If I was using GPS to guide a supertanker onto its moorings or land a plane I'd definitely turn EGNOS on!

 

If you were reliant on using GPS to moor a supertanker - or any sized ship - I seriously doubt you'd be in the job for long, let alone have a ticket in the first place :blink:;)

 

I work on ships and yes GPS is used to more super tankers, it was most likely being used to position the Deep Water Horizon :D .

 

It is used to hold this ship in position within afew Meters as a routine, we we have DGPS another version of WAAS/ EGONS but better :D .

 

The reliance on GPS at is is quite scary yes we do it the old fashioned way as well but GPS keeps sneaking in...

 

As a yachtie it is surprising how many people you read about taking sun/ star sights on Atlantic crossings only to find there only chronometer is the GPS :o

 

Back on topic, caching I have an Oregon and keep WAAS/EGGNOG turned on, is it any use for finding caches?
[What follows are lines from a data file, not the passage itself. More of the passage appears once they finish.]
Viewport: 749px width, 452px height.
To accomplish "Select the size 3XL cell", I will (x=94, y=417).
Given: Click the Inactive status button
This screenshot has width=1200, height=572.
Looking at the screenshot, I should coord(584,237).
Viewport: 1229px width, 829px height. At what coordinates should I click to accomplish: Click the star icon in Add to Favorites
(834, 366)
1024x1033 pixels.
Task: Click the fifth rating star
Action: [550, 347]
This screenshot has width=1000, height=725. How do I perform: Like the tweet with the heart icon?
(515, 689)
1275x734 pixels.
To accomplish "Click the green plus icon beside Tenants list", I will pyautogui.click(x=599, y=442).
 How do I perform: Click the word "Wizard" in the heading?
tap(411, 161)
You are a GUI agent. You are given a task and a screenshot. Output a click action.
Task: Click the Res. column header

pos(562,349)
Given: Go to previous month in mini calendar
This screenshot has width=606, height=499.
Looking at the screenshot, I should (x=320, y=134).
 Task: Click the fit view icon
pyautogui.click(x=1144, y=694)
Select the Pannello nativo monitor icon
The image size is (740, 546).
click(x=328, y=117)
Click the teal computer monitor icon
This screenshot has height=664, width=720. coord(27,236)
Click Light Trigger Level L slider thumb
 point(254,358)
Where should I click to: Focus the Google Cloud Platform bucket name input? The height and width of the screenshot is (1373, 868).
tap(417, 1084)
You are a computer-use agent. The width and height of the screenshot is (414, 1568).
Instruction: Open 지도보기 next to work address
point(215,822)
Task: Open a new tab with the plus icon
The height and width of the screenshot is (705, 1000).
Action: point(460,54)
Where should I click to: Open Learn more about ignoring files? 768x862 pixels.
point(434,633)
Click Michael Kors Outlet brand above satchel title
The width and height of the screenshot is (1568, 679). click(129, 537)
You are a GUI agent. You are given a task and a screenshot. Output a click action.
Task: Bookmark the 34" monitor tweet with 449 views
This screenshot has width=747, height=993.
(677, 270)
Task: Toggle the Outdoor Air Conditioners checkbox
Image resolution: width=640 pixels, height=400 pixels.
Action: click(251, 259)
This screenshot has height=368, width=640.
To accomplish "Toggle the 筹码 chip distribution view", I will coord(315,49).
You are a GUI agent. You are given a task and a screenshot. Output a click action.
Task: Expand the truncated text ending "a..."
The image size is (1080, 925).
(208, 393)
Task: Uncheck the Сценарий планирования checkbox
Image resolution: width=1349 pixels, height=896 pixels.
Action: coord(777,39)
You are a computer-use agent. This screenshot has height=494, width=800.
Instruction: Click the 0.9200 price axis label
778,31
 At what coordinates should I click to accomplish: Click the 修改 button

Well I recon it takes me longer to find a cache now than when I had an N95 phone :D

 

With the N95 I knew I was there or there about's and started looking :o . With Oregon I expect it at my feet every time :) , yet it so rarely happens :D

 

This thread made me think how much of my time I spend using GPS it has to be for over 60% of my life GPS is being used, one way or another.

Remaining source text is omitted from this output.